List of tasks:
1. Can you turn the paragraph beginning "I've confirmed the issue on my end" in the caching post into a short list that keeps its main facts?
2. Which lines in the entries run from the line containing "Task: Focus the keyword search input field" through the last line of the entries, inclusive? Extract them without the pictures.

Text to read:

-*-

Re: [Wikitech-l] [WikimediaMobile] Caching Problem with Mobile Main Page?

List overview All Threads
Download

newer

older

High-resolution Score images for...

Extensions History in enwiki

Arthur Richards

3 May 2013 3 May '13

11:23 p.m.

+wikitech-l

I've confirmed the issue on my end; ?action=purge seems to have no effect and the 'last modified' notification on the mobile main page looks correct (though the content itself is out of date and not in sync with the 'last modified' notification). What's doubly weird to me is the 'Last modified' HTTP response headers says:

Last-Modified: Tue, 30 Apr 2013 00:17:32 GMT

Which appears to be newer than when the content I'm seeing on the main page was updated... Anyone from ops have an idea what might be going on?

On Thu, May 2, 2013 at 10:01 PM, Yuvi Panda yuvipanda@gmail.com wrote:

...

-*-

Records:
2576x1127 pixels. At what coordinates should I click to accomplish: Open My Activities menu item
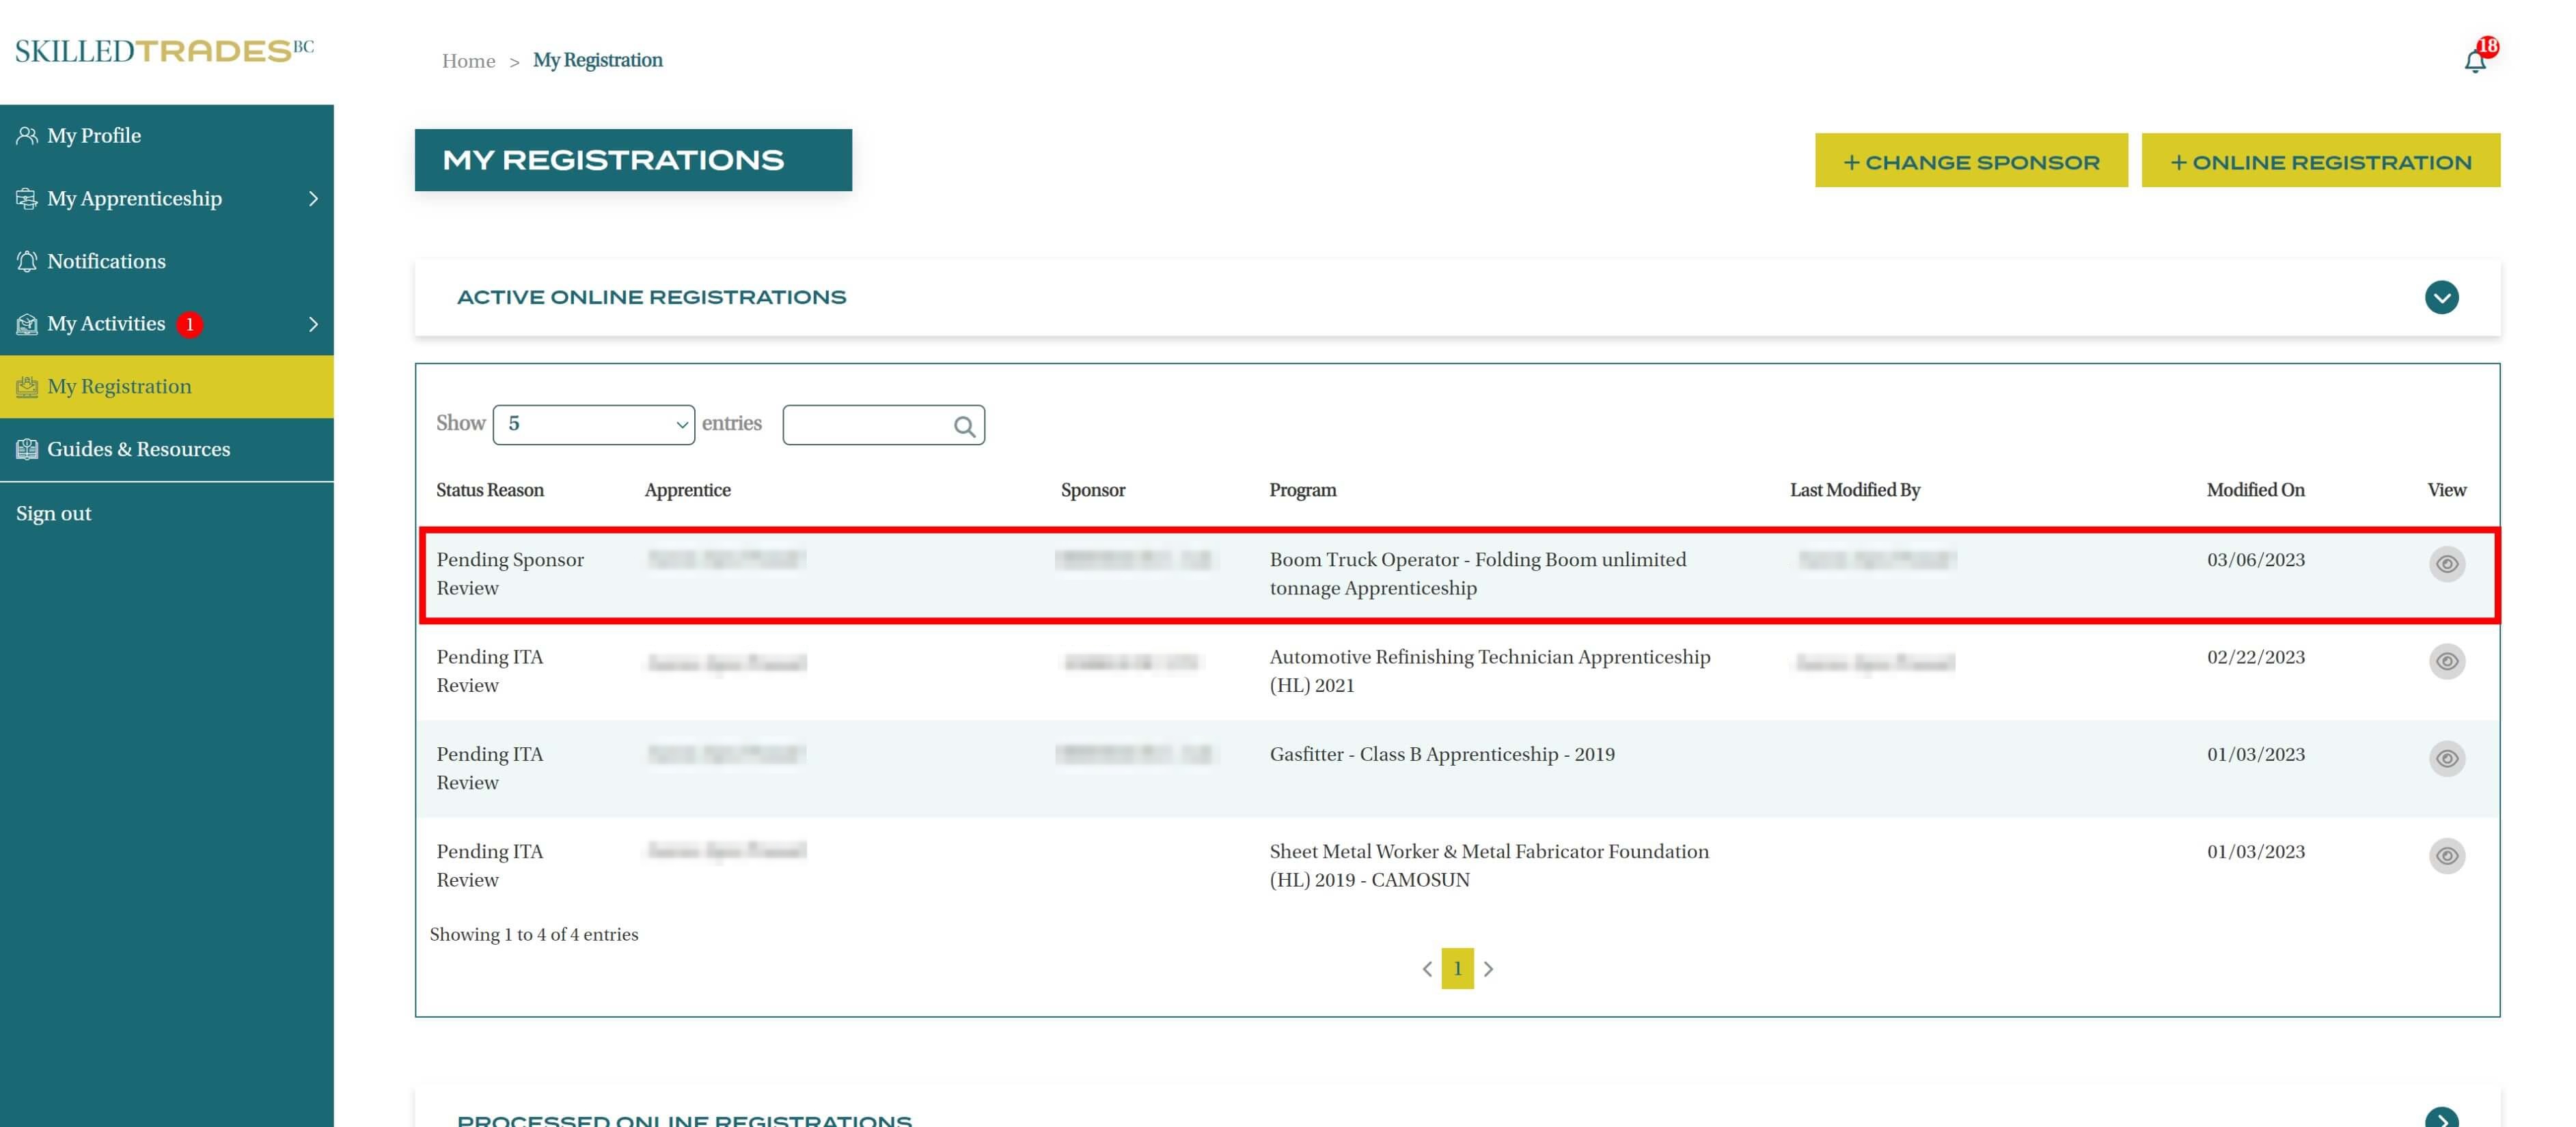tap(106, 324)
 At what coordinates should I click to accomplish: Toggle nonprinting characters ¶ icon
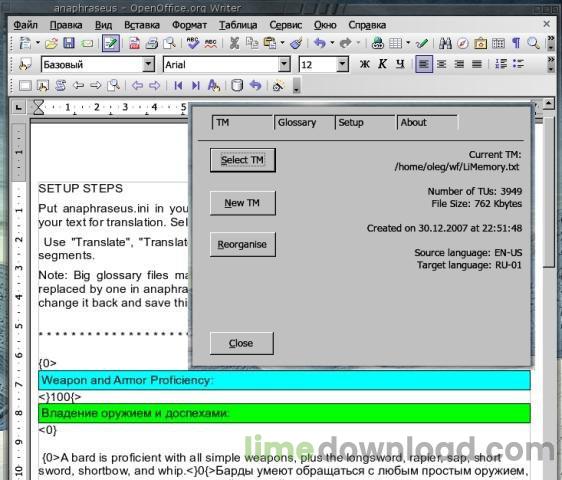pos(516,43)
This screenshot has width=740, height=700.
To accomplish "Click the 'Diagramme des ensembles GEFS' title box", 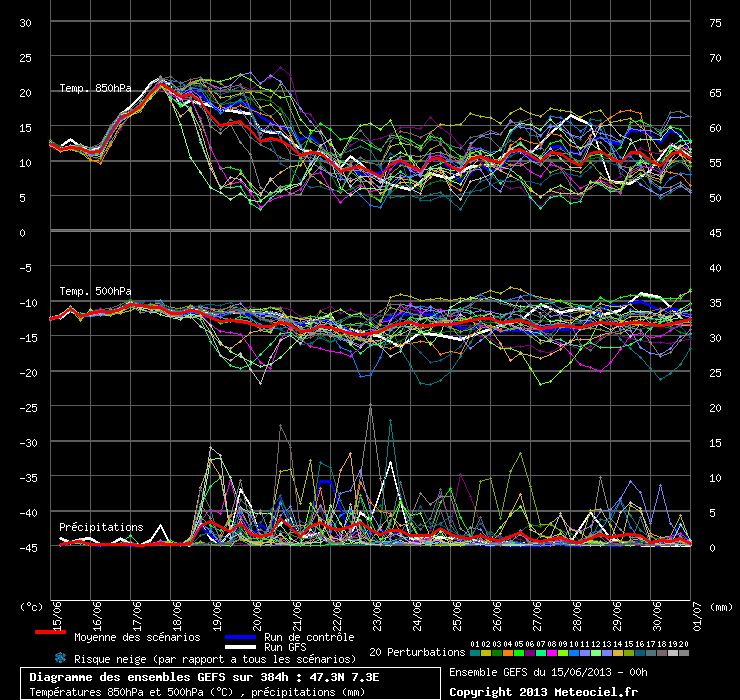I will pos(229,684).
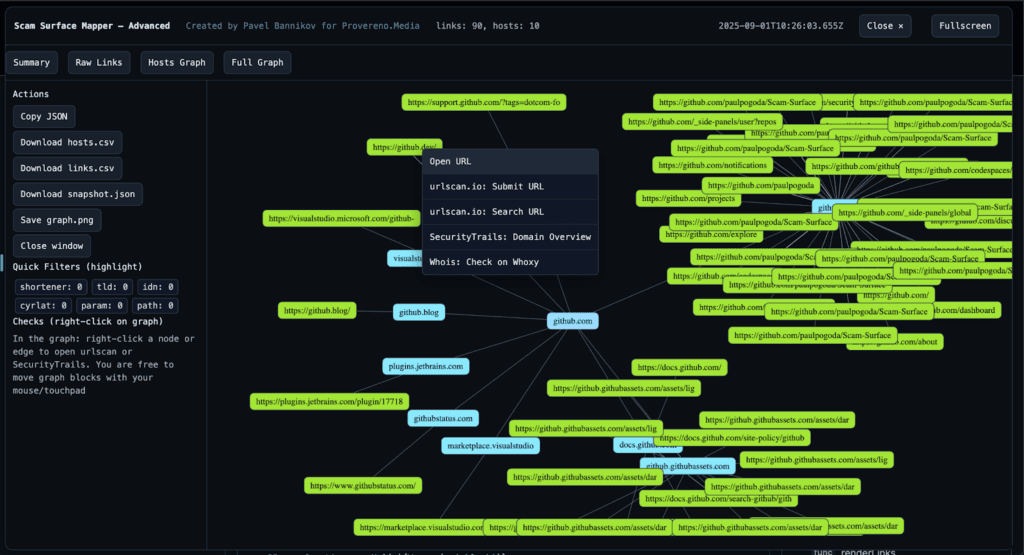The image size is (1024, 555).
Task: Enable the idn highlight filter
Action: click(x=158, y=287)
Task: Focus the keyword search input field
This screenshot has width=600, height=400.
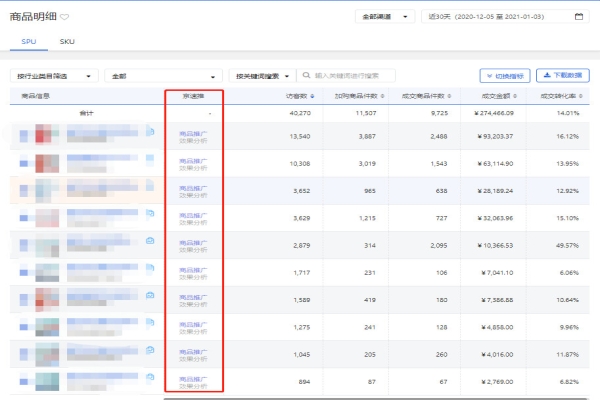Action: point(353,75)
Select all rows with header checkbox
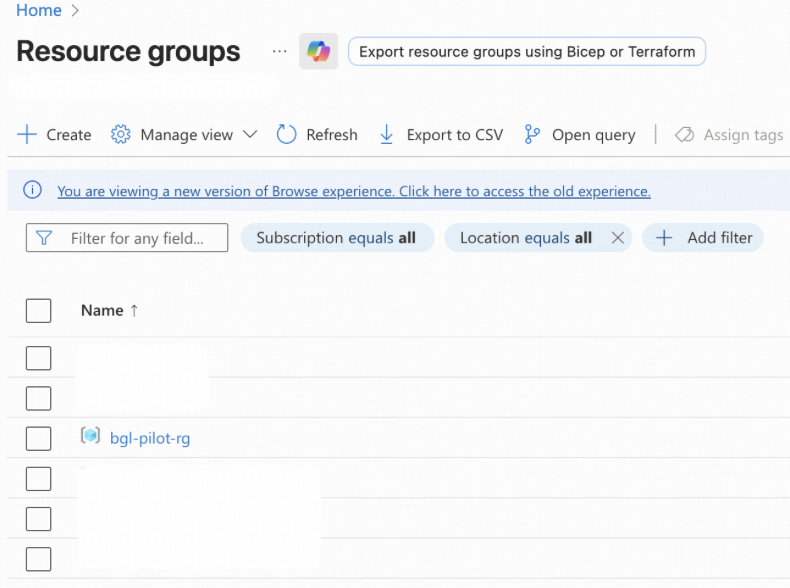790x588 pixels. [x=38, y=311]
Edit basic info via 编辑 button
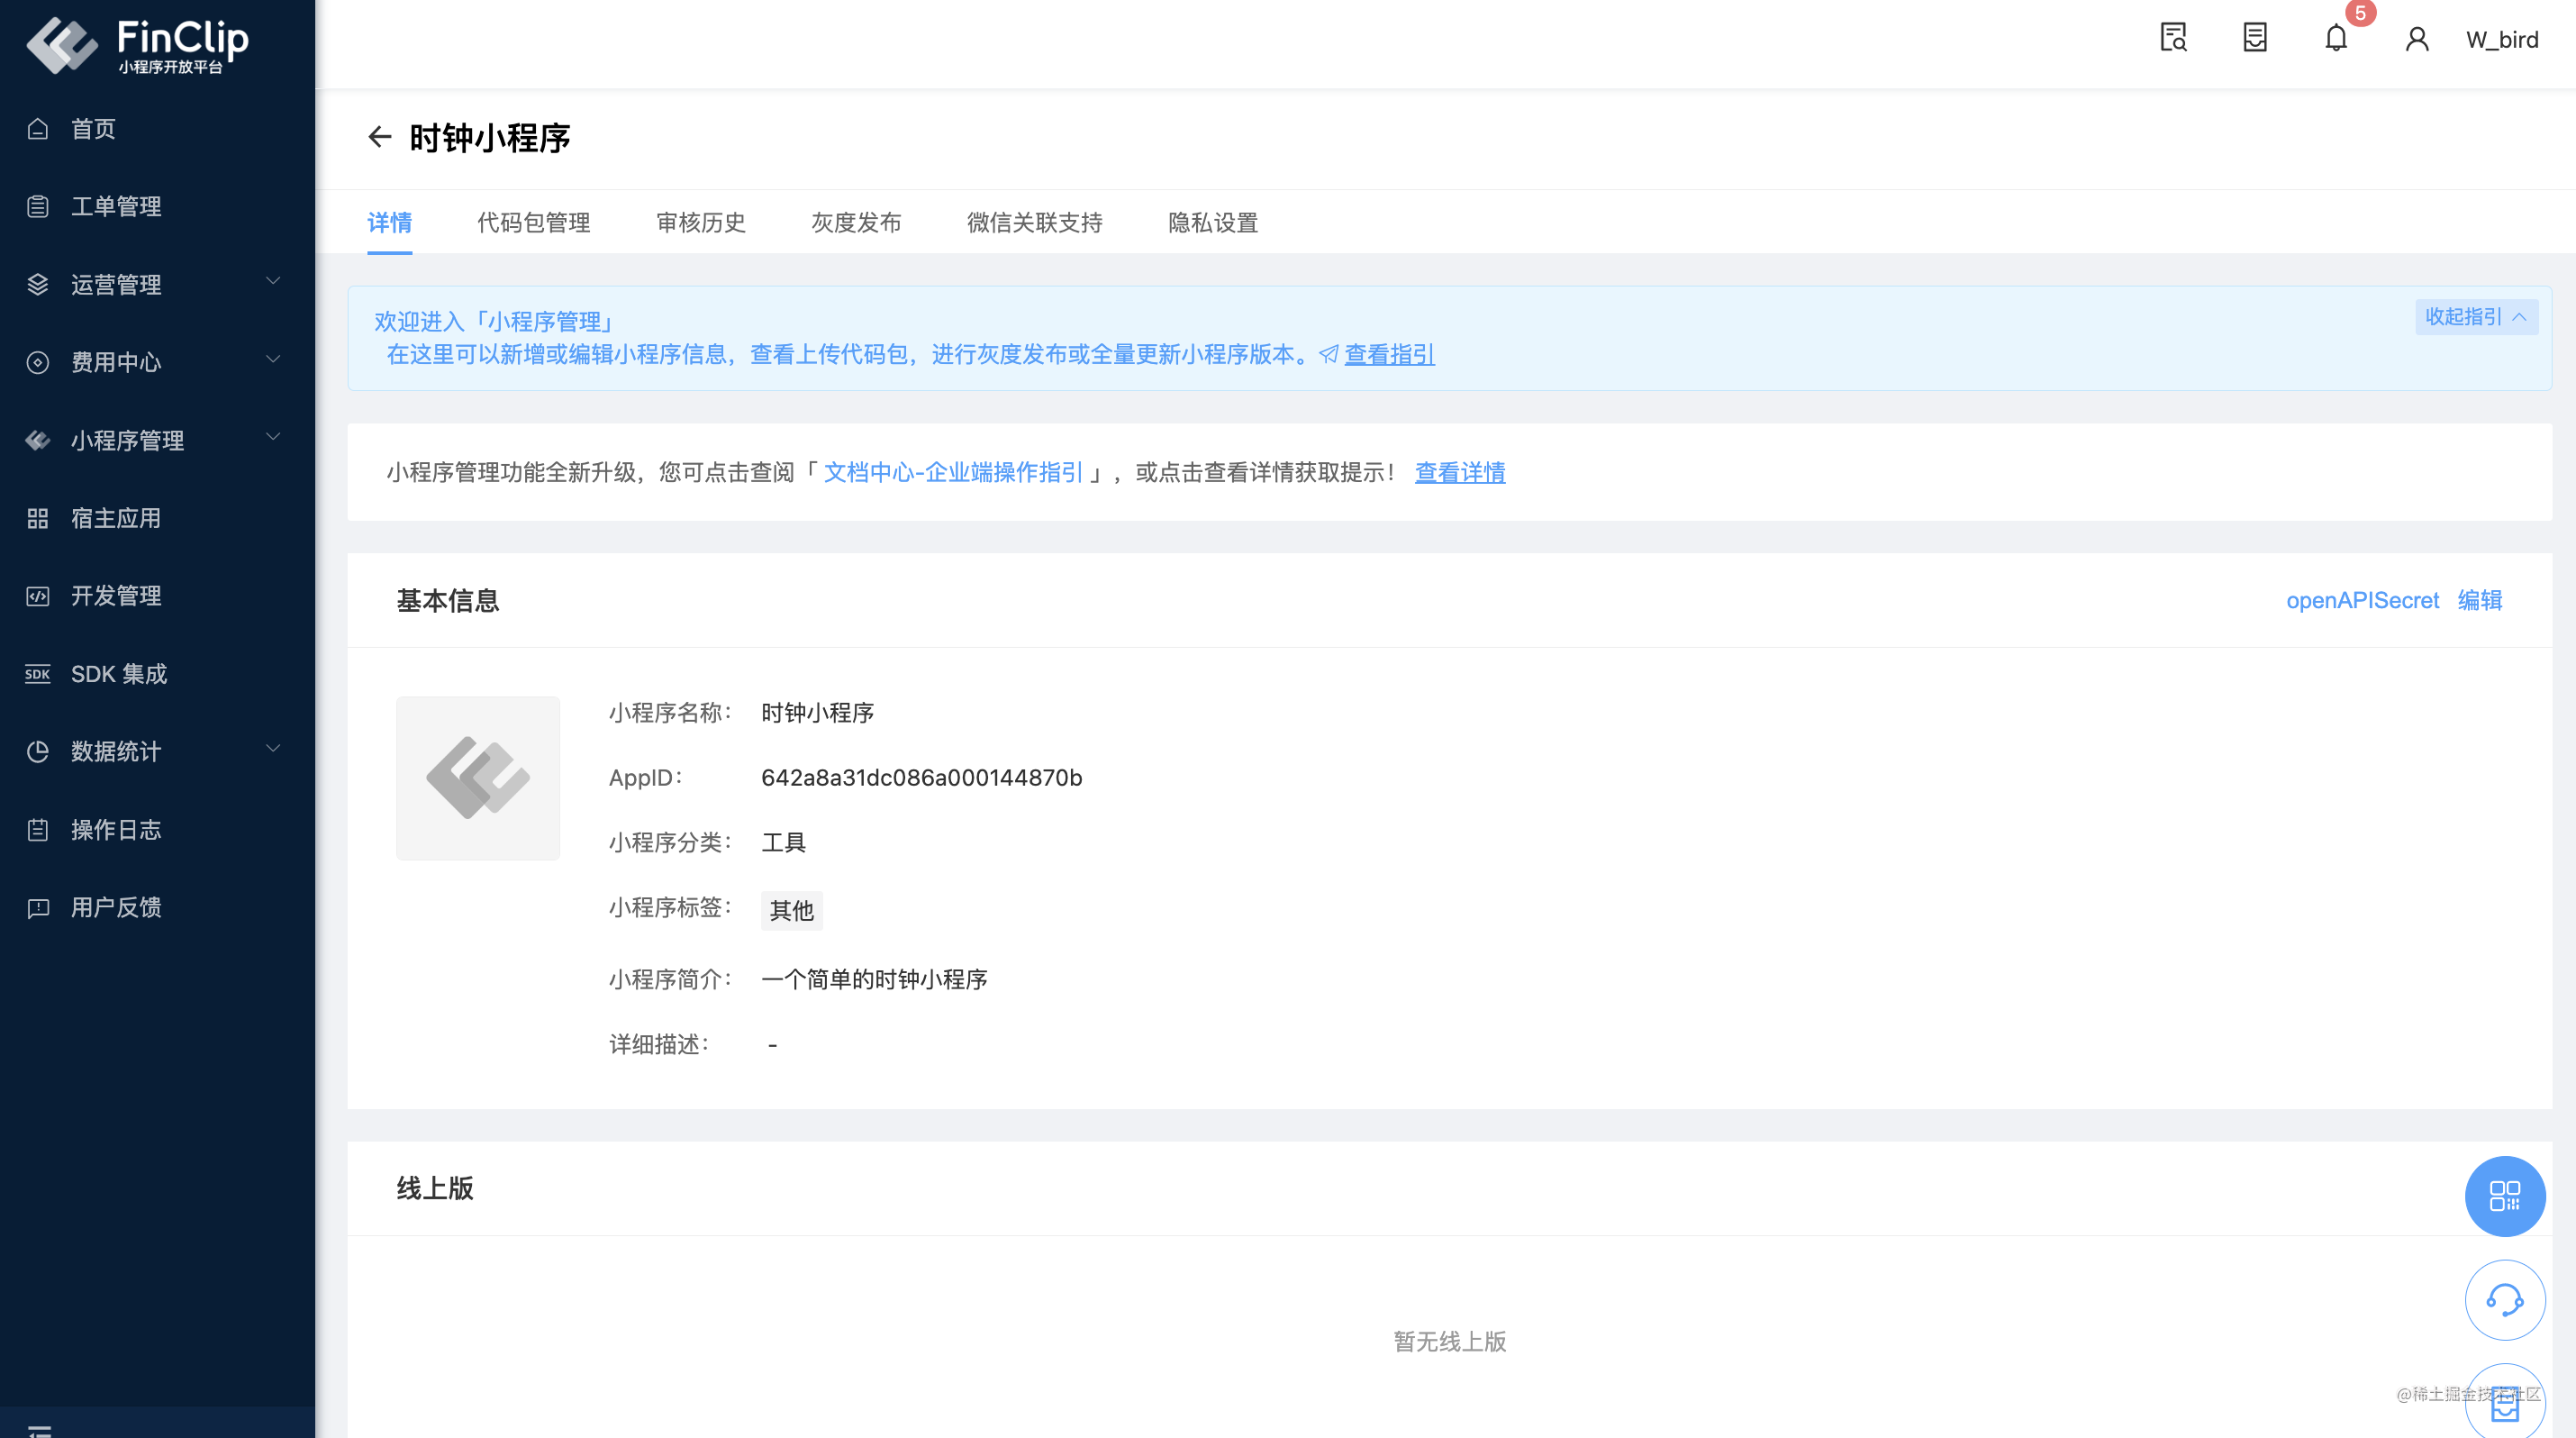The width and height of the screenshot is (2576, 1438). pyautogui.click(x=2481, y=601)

-*-

Expected answers:
1.
- The issue is confirmed.
- Using ?action=purge has no effect.
- The 'last modified' notification on the mobile main page looks correct.
- The page content itself is out of date and out of sync with that notification.
- The 'Last modified' HTTP response header is another puzzling detail.

2.
Task: Focus the keyword search input field
This screenshot has width=600, height=400.
Action: point(353,75)
Select all rows with header checkbox
790x588 pixels. [x=38, y=311]
Edit basic info via 编辑 button
The width and height of the screenshot is (2576, 1438). pyautogui.click(x=2481, y=601)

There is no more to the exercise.